As she finished the letter, Edith threw it down.

“Sister, what?”

“Osric says he will gladly concede Inglad if we will make a truce and acknowledge himself and Myrne Herreboro as King and Queen of Hale and North Hale.”

“Damn him!” Allyn shouted, standing up and slamming the table. The handsome man went red, the veins in his neck pulging out, his slender body trembling.

“Damn him and Damn her!”

“Allyn,” King Edmund chided.

“They send a falcon, so pretty to say, if you will give us the lands we have stolen, two thirds of your kingdom, we can all go merilly on our way. After they killed our father! After they took our lands! And our prestige. After,” he slammed down his fist with each “after”, trembling.

 “After that slut took a wagonload of my treasure to Herreboro and laughed while she did.”

They all looked up at him, and Edmund opened his mouth, but the older man chose to say nothing, knowing he would not be heard.

“I will capture that slut, and I will drag Myrne Herreboro back here in chains where she will be Queen indeed because she will be my Queen, but not before I fuck her bloody on this table for all men to see! Osric Wulfstan! I will rip off his cock and feed it to him before shoving his head up his ass.”

“And doubtless taking the crown from his head and putting in on your own,” Edmund said.

“Aye!” Allyn roared while Edith’s eyes widened and she tried not to bury her face in her hands.

“But, brother,” Edmund continued, “I thought that I was the true King of Hale and North Hale?”

Allyn turned to Edmund, still wild eyed, but his face going white, and then green.

“My King…” he began.

“You were ever transparent and witless,” Edmund murmured. “But watch yourself little brother. You do not have your clever papa to hide behind anymore.”
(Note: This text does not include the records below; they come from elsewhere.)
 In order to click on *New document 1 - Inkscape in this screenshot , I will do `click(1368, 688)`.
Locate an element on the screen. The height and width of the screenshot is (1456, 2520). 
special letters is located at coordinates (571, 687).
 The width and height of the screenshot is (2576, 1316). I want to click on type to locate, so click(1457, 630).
Edmund looked to his wife and said, with a sick smile, “However we feel about their presumption, there was never anything Osric and Myrne did so well, as to have your father’s head cut off and sent to my table.”

 

It was well into the night when Edith Baldwin allowed herself to rise from bed. She had never fallen asleep, but she knew she had to wait some time to do what she wished. Now she rose and wrapped her cloak about her, took up a lamp, and opening the door slowly, went down the hall. She passed the door to Edmund’s apartment and paid little heed to the sounds of him and Rufus fucking whores with their chosen men. The shouts the grunts, the drunken laughter meant for now she was safe. She went down the hall and up some flights, and then found Allyn’s rooms and opened the door.

“I was wondering when you would get here,” he said without preamble.

Most nights he would have some slut here as well, and his door locked and this as an indication of how worried he was. He sat on his bed, a tray wifh a half empty flagon of wine on it.

“Brother, we have been in disgrace for some time, but now we are in danger,” Edith said, flatly. “Things could not have been worse. Rufus as king the same time Myrne showed up. Now you are no longer heir and I am not longer a threat. We have to change that.”

“But how?”

“Brother, don’t be stupid.”

“Last time,” Allyn said, “when I mentioned you should kill Hilda—”

“Be quiet!” she snapped. Then she said, “And Hilda is not the King. There is nothing for it. If he does not go then we will. And, before you say it, if we kill him outright, then Rufus will be at our throats. No…. we must do this subtly.

 “He must die, and he must die without declaring an heir.”

“But—”Allyn opened his mouth.

“That heir would never be you. We have to get rid of Rufus, put Edmund in his grave and declare you King before Rufus can return. If all the lords of Inglad are here to declare you, it will be harder for him to make a stand.”

“And, Sister, how do we do that?”

She sighed, looking exasperated.

“Just once I would love it if you could have some brains and not leave everything to me.”

Then Edith said, “Never mind. I may have a way. It may mean I owe someone much, though. But then, is there too high a price to pay for one’s life?”